> Task prompt: Reproduce verbatim the part of the Porsche IPO passage between "Up until 2009, the" and "bolsters that control.", inclusive.

> Source:
──────

The other 12.5 per cent of total shares up for grabs is going directly to VW’s largest shareholders - the billionaire Porsche and Piech family - via their investment company Porsche Automobil Holding. The family already owns a 53 per cent majority of VW’s voting shares, and under the IPO terms, they will also get 25 per cent plus 1 share of Porsche’s voting stock, paying a small premium to preferred shares for a total of 10.1 billion euros.
Porsche will mostly finance the acquisition with debt capital of 7.9 billion euros, buying shares in 2 tranches starting next month with the second purchase expected in January, following a special dividend payout by VW.
Up until 2009, the family owned half of Porsche and all voting rights, but they were forced to sell the sports-car business to VW after their attempt to take over German carmaker went awry. The IPO restores family control over an asset that has been long out of reach: They get a blocking minority on the sports-car maker’s supervisory board, and their status as VW anchor shareholder bolsters that control.

──────

> Given data:
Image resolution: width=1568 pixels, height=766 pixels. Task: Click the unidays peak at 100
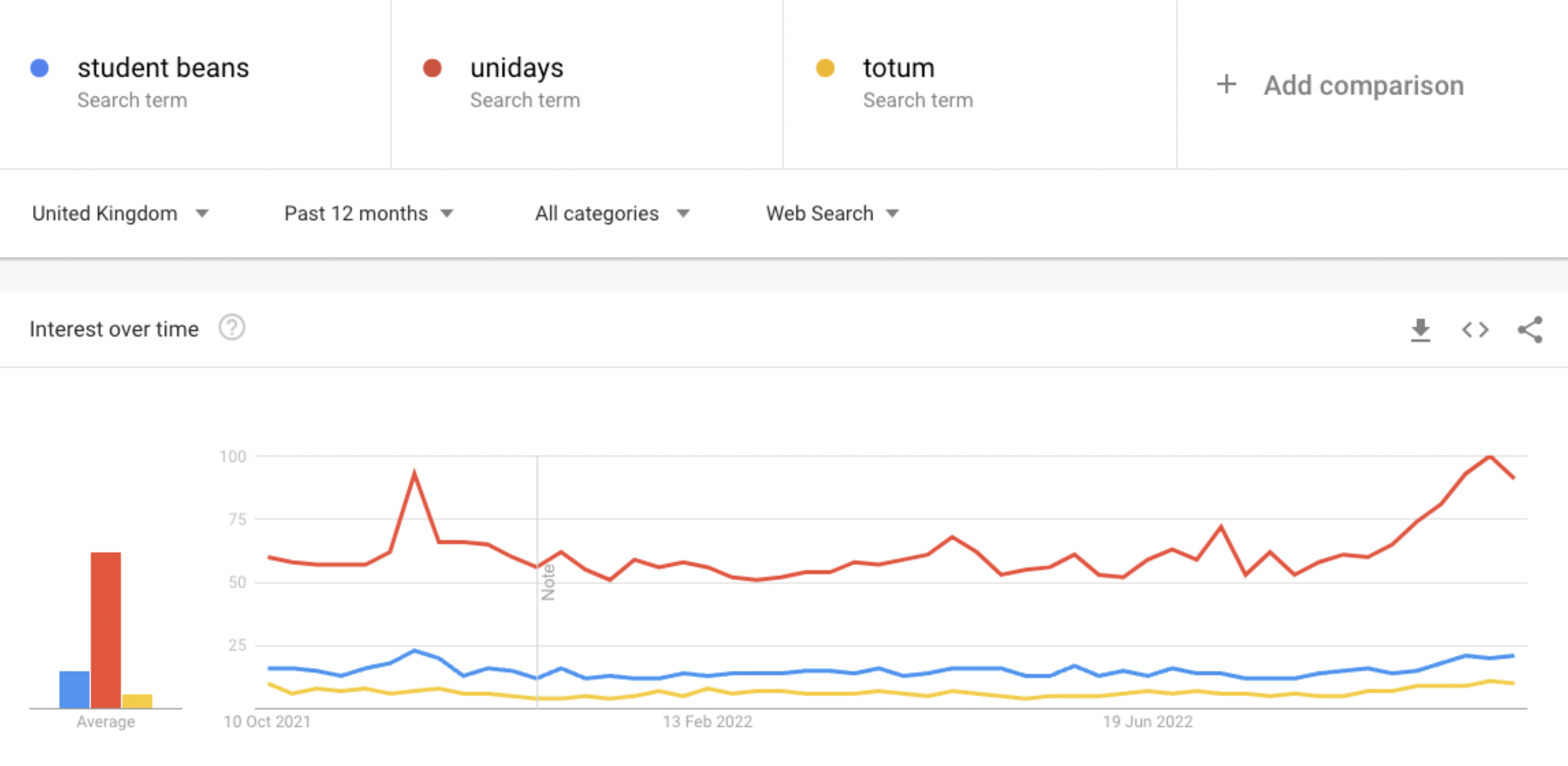coord(1490,456)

──────

> Problem solution:
Up until 2009, the family owned half of Porsche and all voting rights, but they were forced to sell the sports-car business to VW after their attempt to take over German carmaker went awry. The IPO restores family control over an asset that has been long out of reach: They get a blocking minority on the sports-car maker’s supervisory board, and their status as VW anchor shareholder bolsters that control.